Raw data START
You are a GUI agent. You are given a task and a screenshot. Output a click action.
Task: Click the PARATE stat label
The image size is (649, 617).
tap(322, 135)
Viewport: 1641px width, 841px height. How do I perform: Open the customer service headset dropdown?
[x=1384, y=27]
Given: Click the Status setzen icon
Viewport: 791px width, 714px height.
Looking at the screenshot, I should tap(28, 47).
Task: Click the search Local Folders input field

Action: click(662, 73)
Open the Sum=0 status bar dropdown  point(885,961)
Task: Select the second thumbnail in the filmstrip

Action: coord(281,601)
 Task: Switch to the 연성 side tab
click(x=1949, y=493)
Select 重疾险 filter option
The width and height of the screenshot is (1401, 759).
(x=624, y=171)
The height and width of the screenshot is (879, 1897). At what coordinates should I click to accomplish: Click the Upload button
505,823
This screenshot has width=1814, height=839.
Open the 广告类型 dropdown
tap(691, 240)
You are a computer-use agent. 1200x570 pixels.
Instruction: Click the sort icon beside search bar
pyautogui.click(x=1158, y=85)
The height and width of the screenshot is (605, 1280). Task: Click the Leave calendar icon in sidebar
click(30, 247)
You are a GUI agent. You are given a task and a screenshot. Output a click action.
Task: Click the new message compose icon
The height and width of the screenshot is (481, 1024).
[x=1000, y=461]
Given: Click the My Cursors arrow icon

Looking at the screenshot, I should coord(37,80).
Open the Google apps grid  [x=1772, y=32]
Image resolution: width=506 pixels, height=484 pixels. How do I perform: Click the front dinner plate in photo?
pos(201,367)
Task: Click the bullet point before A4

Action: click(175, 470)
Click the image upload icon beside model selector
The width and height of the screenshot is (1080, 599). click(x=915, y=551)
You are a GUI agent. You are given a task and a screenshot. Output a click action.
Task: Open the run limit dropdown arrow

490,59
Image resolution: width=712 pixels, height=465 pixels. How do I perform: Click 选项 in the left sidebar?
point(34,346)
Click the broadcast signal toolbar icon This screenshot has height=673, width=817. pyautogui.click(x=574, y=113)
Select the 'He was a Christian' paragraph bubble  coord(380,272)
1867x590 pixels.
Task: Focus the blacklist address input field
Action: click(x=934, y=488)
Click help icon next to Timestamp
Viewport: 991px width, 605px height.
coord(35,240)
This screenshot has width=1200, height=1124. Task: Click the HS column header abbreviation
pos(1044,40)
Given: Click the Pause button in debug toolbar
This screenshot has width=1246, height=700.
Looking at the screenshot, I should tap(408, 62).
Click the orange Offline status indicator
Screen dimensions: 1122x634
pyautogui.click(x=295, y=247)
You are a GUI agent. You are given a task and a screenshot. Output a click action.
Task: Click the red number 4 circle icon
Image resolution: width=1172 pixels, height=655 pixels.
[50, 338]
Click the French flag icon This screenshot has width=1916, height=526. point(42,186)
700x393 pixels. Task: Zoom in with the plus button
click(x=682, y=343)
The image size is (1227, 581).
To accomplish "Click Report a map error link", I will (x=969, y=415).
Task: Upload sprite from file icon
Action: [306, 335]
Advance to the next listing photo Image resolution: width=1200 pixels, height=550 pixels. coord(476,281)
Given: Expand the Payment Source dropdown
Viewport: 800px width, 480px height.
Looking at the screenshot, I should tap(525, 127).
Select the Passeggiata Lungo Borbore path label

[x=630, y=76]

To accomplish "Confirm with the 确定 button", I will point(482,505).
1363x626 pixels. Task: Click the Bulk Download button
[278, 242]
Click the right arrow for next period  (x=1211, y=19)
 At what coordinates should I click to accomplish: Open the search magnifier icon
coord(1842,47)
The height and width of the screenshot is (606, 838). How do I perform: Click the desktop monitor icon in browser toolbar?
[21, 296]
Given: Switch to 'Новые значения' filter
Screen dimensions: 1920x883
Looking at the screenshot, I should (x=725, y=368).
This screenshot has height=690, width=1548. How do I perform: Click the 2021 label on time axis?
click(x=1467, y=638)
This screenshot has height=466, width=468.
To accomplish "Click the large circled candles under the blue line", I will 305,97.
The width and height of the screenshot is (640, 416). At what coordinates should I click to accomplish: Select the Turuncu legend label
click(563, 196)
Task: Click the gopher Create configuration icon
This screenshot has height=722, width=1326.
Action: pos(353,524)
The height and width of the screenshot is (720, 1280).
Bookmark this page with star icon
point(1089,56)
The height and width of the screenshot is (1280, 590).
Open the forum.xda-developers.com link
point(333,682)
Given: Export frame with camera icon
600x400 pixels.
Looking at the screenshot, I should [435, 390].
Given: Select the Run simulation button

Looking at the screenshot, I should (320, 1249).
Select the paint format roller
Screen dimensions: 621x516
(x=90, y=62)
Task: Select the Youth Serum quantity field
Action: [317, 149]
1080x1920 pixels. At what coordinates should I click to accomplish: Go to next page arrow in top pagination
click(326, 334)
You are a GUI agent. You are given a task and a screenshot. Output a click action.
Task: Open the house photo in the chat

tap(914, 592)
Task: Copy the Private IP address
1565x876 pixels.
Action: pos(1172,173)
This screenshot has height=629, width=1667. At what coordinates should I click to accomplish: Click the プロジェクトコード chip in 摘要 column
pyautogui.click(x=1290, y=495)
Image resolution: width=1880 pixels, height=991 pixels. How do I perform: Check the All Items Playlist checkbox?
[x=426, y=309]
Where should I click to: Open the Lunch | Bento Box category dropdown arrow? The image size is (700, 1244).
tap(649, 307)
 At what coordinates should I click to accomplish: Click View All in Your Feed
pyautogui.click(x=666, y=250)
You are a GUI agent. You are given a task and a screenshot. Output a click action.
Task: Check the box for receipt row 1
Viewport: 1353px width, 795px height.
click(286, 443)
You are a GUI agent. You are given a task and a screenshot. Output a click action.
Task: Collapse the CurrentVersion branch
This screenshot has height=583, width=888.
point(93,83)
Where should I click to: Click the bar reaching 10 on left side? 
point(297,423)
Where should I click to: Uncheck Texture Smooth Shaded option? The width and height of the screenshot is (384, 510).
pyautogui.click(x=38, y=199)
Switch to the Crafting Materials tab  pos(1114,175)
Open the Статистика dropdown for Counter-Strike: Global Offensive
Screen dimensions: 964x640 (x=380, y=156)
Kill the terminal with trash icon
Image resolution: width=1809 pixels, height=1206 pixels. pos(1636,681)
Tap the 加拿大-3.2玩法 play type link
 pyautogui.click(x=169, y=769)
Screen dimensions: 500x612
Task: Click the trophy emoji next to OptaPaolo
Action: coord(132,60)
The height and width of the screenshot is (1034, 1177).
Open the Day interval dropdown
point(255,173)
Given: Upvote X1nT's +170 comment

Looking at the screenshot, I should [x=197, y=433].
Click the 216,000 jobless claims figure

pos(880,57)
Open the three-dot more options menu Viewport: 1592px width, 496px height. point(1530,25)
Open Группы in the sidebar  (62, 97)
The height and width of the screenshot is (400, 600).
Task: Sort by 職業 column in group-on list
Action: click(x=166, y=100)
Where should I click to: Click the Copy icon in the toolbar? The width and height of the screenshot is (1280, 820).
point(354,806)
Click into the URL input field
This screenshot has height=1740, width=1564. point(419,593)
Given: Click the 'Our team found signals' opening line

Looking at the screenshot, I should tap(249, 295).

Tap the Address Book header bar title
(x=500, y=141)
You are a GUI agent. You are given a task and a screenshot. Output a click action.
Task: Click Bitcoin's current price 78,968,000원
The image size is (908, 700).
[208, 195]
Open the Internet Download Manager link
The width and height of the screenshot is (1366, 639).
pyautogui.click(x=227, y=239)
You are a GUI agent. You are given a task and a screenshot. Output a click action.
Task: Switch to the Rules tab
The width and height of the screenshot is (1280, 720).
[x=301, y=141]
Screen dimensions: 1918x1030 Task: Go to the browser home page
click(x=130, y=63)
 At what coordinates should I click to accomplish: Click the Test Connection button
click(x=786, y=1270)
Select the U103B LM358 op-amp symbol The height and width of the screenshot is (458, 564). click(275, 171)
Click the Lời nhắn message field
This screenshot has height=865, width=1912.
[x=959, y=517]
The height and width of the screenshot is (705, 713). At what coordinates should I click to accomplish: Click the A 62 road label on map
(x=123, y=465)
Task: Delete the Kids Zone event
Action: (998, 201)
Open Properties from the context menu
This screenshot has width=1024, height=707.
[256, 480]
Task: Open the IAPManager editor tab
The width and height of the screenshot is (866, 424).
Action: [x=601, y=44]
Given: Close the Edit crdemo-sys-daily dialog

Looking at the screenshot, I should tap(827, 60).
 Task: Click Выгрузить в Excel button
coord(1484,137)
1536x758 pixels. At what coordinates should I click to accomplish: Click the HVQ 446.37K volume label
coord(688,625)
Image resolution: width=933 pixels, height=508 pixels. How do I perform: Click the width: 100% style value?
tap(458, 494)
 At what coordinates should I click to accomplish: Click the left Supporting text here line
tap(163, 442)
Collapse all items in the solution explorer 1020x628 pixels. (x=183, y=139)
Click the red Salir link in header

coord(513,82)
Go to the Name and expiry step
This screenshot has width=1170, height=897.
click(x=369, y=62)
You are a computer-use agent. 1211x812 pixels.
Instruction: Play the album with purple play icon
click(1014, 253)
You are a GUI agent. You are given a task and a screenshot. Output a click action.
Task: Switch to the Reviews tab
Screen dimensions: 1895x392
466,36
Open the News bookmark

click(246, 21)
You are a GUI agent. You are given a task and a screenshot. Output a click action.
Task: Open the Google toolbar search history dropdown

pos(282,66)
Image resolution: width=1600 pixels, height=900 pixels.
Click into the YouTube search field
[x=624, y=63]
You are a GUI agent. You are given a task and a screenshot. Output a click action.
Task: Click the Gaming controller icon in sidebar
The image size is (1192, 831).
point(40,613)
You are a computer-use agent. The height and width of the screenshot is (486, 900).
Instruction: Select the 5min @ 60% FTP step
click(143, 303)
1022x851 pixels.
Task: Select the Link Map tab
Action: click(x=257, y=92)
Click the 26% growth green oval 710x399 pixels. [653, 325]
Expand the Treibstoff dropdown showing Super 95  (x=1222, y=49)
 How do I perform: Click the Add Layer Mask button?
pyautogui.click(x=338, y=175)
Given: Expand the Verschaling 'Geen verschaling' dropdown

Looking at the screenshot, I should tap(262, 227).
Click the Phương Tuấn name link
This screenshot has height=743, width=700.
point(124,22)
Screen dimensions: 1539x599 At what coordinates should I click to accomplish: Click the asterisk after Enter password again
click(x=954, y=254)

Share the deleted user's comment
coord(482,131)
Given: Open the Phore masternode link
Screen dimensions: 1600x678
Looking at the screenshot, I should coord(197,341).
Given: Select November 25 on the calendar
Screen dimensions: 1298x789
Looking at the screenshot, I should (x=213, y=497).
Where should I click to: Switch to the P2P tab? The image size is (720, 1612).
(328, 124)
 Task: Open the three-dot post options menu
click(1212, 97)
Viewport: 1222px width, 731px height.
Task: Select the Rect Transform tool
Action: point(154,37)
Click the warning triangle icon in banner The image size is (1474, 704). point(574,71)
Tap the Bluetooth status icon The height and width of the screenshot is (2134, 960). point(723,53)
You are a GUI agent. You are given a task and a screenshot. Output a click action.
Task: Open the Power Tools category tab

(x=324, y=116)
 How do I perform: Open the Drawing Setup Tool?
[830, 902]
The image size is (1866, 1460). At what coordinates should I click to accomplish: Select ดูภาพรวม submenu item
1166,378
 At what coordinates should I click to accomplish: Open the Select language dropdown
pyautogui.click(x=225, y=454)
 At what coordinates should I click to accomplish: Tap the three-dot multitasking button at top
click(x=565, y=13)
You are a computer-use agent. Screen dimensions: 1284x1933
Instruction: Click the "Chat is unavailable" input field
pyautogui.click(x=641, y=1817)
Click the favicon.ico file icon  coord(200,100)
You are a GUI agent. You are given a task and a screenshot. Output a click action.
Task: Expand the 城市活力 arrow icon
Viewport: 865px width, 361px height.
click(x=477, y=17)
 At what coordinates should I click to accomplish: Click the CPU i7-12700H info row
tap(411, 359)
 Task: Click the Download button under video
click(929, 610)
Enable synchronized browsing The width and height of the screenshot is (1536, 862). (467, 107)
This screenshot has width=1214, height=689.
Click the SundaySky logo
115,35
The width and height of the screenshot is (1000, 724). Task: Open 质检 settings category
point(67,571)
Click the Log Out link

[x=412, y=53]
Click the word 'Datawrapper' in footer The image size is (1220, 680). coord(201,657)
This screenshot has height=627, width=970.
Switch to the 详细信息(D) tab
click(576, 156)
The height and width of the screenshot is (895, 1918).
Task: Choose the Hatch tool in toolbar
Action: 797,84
Raw data END
▸ **Description of the task**: With the line that has "The height and width of the screenshot is (879, 1897)." as the first and the line that has "Given: Click the Pause" as the last, repeat exactly that run of lines above and no more.

▸ **Expected answer**:
The height and width of the screenshot is (879, 1897). At what coordinates should I click to accomplish: Click the Upload button
505,823
This screenshot has width=1814, height=839.
Open the 广告类型 dropdown
tap(691, 240)
You are a computer-use agent. 1200x570 pixels.
Instruction: Click the sort icon beside search bar
pyautogui.click(x=1158, y=85)
The height and width of the screenshot is (605, 1280). Task: Click the Leave calendar icon in sidebar
click(30, 247)
You are a GUI agent. You are given a task and a screenshot. Output a click action.
Task: Click the new message compose icon
The height and width of the screenshot is (481, 1024).
[x=1000, y=461]
Given: Click the My Cursors arrow icon

Looking at the screenshot, I should coord(37,80).
Open the Google apps grid  [x=1772, y=32]
Image resolution: width=506 pixels, height=484 pixels. How do I perform: Click the front dinner plate in photo?
pos(201,367)
Task: Click the bullet point before A4

Action: click(175, 470)
Click the image upload icon beside model selector
The width and height of the screenshot is (1080, 599). click(x=915, y=551)
You are a GUI agent. You are given a task and a screenshot. Output a click action.
Task: Open the run limit dropdown arrow

490,59
Image resolution: width=712 pixels, height=465 pixels. How do I perform: Click 选项 in the left sidebar?
point(34,346)
Click the broadcast signal toolbar icon This screenshot has height=673, width=817. pyautogui.click(x=574, y=113)
Select the 'He was a Christian' paragraph bubble  coord(380,272)
1867x590 pixels.
Task: Focus the blacklist address input field
Action: click(x=934, y=488)
Click help icon next to Timestamp
Viewport: 991px width, 605px height.
coord(35,240)
This screenshot has width=1200, height=1124. Task: Click the HS column header abbreviation
pos(1044,40)
Given: Click the Pause button in debug toolbar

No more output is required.